In JavaScript, String.prototype.replace() is the go-to. Pass a string or regex and the replacement. Here’s the quick and dirty:

let str = "I love to code in JavaScript!";
let newStr = str.replace("JavaScript", "TypeScript");
console.log(newStr); // Outputs: I love to code in TypeScript!

Now, with regex for global replaces:

let story = "The quick brown fox jumps over the lazy dog. The fox is clever.";
let newStory = story.replace(/fox/g, "cat");
console.log(newStory); // Outputs: The quick brown cat jumps over the lazy dog. The cat is clever.

Deep Dive

Looking back, String.prototype.replace() has been in JS since the early days—Netscape 2 early. Now, ES6 brought us template literals and arrow functions, which spiced things up with more concise and readable code using regex.

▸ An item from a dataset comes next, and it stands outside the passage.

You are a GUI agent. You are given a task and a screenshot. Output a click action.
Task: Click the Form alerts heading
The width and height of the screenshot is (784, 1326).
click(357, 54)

Alternatives? Sure. If you’re working with large-scale text processing, you might sidestep into Node.js streams or leverage external libraries to handle complex patterns, efficiency, and performance.

As for implementation, replace() alone is simple. But regex patterns can get wild. Start easy, learn the special characters (. matches any char, * for repeating patterns), and test with tools like regex101.